PLANNING FOR THE FUTURE
Walford believes that WTxFF has an obligation to introduce filmmakers to Dallas and what the city has to offer. She’s developing the business side of WTxFF by creating local filmmaking opportunities that facilitate filmmakers’ abilities to create while enriching the city’s culture and contributing to the coffers of local film and tourism industries.
She is also working on a business plan to get more education for young women in Dallas to become filmmakers and visual storytellers. That, and year-round programming are the exceptional growth spaces she’s targeted.

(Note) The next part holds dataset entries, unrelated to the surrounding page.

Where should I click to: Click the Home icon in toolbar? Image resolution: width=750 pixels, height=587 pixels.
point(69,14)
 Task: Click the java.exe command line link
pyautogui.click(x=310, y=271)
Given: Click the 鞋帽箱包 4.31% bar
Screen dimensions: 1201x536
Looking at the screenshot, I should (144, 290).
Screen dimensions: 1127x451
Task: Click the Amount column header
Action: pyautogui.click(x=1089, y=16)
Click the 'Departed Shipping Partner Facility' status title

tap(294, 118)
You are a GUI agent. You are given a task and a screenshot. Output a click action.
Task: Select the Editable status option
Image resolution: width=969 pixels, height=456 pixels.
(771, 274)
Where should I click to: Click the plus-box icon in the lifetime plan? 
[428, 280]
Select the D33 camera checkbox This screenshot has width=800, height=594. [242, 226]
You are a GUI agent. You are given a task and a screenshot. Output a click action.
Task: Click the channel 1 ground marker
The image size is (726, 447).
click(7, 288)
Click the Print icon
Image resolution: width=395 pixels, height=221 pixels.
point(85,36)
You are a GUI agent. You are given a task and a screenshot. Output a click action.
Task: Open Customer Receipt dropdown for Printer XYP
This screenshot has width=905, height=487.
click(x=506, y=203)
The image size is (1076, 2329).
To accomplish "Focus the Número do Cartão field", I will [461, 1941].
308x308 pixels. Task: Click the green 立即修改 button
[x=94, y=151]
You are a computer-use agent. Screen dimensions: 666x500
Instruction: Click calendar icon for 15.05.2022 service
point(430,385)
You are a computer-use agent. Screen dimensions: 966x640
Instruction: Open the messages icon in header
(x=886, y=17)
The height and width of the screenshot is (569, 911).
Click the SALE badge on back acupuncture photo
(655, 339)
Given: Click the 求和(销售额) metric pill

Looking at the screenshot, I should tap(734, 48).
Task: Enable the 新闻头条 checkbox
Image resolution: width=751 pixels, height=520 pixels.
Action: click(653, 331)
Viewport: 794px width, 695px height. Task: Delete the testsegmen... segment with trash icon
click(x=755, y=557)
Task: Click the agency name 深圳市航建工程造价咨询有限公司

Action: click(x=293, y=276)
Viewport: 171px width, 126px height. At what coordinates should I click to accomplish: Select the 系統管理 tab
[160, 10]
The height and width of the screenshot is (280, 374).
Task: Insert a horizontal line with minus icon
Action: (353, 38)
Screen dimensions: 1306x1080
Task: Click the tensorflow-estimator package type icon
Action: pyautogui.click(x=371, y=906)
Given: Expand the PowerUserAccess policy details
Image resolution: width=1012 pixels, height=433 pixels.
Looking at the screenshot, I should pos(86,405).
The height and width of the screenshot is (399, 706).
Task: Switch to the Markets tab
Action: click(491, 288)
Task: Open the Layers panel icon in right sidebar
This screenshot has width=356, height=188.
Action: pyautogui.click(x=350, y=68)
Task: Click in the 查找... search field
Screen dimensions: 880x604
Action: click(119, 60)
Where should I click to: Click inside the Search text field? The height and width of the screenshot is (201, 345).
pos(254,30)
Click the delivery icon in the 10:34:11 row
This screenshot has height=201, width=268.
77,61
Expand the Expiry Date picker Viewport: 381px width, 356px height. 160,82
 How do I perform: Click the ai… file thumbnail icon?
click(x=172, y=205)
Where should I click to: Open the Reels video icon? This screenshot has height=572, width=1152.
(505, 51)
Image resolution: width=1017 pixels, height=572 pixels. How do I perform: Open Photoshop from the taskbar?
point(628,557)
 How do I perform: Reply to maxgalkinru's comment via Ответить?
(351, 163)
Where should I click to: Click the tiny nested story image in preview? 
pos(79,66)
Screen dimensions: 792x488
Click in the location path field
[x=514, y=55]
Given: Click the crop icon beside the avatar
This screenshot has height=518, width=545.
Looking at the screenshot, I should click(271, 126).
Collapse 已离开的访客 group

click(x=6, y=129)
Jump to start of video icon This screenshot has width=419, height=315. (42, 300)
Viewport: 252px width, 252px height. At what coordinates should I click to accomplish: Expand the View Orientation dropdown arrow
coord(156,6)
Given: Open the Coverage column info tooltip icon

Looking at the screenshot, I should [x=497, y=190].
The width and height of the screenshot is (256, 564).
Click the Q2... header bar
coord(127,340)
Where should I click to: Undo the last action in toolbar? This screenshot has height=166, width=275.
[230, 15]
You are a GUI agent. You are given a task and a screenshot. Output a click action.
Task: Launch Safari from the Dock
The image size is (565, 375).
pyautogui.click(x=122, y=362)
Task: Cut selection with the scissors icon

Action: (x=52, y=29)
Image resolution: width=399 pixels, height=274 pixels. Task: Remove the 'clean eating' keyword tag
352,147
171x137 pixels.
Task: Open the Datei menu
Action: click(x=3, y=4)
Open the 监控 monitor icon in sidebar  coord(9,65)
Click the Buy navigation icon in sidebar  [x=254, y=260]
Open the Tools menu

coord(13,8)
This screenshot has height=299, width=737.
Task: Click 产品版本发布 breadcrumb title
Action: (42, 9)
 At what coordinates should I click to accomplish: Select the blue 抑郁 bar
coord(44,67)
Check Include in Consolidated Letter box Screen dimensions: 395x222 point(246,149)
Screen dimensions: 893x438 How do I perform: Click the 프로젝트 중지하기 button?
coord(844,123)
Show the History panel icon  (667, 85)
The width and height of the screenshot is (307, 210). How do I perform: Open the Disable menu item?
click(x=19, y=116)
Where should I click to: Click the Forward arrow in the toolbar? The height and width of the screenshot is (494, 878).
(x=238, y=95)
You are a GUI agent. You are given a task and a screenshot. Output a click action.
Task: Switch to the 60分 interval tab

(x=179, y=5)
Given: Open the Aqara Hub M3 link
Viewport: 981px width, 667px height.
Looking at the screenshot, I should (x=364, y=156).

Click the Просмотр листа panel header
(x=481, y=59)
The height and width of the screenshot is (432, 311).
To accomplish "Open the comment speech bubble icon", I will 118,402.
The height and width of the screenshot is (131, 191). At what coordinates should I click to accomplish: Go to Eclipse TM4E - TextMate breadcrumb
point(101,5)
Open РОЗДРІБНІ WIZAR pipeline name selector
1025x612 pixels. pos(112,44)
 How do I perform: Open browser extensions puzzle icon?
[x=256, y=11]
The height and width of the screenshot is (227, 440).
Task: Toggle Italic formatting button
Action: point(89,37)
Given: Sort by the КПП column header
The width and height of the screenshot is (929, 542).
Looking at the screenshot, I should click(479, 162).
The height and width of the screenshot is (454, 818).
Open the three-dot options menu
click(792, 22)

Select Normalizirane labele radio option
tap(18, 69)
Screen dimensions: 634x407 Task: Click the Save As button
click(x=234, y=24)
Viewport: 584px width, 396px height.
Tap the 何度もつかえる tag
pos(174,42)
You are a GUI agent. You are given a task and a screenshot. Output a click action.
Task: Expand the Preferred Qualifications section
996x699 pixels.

Walford is also working on a personal film project. It’s a documentary about dog rescue, and it’s not about the fluffy adoption side. “I spend much of my time following street dog rescuers in 100 degree heat, standing over a decomposing animal, crawling through poison ivy, or experience the tragedy of being with a hospice dog or losing one to shelter euthanasia. It’s my first documentary and it’s a recent passion, so it’s hard to learn while emotionally getting punched in the gut. I have a renewed admiration for documentarians as I work on it.” she says.
WHY WE CHOSE HER
Justina Walford, starting from scratch but endowed with an unstoppable ‘can do’ spirit, founded WTxFF and, in just four short years, has secured its place on the annual regional film festivals circuit. In doing so, she has not only celebrated the excellent work of female filmmakers, she’s created new opportunities for them and for women and men employed in film production in Dallas, and she has brought brought awareness about the wealth of femme-helmed films to Dallas audiences. Win. Win. Win. And, all of this while she’s also been writing her own scripts and developing her own production projects. Walford is a complex character in her own right. Brava, Justina. — Jennifer Merin
Editor’s Note: Jennifer Merin served as a juror at the 2019 Women Texas Film Festival, where she interviewed Artistic Director Justina Walford for this SPOTLIGHT feature.